··· Data for processing

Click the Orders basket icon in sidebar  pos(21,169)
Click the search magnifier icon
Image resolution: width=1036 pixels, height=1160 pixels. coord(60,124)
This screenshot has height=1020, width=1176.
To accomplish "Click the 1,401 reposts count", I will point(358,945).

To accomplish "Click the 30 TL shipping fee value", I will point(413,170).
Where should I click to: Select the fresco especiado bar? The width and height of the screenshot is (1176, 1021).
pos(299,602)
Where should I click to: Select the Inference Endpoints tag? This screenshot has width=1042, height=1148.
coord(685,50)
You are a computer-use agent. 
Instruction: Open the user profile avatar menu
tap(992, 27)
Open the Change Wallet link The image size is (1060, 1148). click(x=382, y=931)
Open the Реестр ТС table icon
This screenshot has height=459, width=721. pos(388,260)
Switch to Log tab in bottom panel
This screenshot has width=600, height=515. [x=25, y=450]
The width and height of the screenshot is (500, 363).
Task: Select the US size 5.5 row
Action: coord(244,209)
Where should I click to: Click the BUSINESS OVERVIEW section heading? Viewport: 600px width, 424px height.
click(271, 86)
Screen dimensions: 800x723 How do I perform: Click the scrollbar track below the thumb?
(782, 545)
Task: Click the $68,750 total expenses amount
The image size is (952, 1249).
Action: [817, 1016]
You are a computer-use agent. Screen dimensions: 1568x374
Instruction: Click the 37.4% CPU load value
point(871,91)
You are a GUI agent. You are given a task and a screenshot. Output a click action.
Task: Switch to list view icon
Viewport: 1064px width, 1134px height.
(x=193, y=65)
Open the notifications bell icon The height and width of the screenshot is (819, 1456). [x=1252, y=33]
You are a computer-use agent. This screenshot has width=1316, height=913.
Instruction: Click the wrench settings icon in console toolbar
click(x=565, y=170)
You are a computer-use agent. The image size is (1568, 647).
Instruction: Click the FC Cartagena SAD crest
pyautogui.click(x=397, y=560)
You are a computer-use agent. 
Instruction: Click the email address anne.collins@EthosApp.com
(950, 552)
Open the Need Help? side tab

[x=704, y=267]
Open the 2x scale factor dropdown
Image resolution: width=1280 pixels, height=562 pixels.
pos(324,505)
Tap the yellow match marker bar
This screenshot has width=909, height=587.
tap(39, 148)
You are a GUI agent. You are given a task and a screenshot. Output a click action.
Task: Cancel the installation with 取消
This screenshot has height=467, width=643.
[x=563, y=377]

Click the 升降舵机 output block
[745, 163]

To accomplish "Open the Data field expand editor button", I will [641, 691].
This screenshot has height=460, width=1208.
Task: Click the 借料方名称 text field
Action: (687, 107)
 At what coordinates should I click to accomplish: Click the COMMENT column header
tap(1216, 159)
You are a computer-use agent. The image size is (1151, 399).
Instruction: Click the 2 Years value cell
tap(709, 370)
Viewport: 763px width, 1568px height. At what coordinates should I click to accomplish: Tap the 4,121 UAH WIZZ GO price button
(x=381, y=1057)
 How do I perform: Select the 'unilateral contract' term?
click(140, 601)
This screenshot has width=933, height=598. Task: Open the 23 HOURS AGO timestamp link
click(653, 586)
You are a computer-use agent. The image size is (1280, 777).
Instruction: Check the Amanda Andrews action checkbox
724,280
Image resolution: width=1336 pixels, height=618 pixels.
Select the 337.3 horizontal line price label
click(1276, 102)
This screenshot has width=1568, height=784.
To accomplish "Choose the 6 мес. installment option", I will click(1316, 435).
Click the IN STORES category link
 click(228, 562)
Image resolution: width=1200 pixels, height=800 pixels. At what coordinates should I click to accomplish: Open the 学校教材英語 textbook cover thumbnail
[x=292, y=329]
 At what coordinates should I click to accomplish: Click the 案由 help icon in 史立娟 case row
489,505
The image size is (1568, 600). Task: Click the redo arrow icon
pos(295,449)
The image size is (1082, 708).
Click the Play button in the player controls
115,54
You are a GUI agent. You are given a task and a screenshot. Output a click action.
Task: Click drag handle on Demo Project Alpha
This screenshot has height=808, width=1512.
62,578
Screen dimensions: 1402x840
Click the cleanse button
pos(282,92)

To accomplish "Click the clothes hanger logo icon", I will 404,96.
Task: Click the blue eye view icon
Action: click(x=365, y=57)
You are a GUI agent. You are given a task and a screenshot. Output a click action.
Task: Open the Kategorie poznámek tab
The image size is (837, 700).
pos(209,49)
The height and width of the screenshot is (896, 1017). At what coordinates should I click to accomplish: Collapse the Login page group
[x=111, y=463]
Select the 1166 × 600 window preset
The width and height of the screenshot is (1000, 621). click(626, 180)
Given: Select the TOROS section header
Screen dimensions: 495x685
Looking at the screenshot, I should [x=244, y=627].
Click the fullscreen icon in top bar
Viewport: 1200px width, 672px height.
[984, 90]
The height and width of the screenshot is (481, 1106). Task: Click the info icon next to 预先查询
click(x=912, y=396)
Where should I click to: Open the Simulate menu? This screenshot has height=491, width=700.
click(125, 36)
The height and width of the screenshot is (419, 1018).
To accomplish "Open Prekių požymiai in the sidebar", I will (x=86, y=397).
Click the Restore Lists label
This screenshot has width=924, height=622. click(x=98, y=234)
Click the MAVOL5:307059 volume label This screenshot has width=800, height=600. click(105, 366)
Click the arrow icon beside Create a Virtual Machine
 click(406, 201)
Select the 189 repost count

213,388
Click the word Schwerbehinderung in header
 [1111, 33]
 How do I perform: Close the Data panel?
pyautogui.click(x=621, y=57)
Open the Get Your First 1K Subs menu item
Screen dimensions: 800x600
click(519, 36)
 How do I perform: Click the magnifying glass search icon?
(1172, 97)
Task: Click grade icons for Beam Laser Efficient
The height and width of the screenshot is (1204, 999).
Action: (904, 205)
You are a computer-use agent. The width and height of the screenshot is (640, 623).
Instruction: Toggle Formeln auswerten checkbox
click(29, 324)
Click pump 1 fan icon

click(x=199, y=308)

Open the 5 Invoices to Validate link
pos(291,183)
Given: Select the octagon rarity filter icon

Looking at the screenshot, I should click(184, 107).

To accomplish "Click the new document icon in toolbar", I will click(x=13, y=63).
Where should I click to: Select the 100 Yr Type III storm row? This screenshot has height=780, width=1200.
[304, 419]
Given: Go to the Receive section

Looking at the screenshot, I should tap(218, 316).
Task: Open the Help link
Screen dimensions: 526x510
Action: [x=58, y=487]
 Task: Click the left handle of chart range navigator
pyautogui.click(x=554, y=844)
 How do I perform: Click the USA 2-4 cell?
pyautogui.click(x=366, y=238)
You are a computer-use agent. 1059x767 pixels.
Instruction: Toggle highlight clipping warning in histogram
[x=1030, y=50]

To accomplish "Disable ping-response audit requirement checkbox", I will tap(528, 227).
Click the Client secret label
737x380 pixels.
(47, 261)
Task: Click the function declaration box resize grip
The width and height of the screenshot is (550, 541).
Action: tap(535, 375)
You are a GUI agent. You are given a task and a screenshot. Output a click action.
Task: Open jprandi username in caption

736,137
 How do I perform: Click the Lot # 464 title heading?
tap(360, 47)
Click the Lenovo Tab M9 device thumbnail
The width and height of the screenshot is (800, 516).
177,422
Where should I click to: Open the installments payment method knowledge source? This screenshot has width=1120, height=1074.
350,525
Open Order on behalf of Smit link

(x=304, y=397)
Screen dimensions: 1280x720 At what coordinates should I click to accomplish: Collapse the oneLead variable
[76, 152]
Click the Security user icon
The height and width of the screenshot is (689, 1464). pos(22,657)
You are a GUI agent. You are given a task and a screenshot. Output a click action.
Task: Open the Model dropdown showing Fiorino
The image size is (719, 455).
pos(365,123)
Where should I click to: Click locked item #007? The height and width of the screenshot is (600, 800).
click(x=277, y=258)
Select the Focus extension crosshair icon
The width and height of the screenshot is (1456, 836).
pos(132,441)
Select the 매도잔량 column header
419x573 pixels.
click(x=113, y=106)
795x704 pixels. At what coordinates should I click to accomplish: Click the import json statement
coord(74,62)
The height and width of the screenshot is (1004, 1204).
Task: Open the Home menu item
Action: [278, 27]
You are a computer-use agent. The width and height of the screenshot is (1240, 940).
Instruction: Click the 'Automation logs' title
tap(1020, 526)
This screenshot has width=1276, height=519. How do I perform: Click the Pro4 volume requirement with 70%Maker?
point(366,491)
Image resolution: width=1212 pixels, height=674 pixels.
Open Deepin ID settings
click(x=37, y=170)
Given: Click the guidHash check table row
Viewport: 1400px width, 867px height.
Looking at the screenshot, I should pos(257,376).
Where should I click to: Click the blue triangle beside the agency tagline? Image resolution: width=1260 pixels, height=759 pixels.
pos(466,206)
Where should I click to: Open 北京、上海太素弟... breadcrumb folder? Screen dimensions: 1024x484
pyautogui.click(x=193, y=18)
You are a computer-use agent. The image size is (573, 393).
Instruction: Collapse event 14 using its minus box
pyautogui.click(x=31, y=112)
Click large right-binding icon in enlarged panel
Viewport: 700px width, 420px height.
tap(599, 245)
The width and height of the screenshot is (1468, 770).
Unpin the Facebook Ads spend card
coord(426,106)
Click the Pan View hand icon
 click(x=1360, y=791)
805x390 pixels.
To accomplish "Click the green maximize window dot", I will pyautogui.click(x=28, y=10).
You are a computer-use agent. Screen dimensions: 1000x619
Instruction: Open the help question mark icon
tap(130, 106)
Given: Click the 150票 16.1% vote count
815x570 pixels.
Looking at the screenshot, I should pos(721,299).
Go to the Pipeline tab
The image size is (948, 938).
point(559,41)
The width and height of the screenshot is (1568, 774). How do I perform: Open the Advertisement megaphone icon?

······

Problem requirements —
Filter the records above for lines with "sidebar".

Exercise solution —
Click the Orders basket icon in sidebar  pos(21,169)
To accomplish "Open Prekių požymiai in the sidebar", I will (x=86, y=397).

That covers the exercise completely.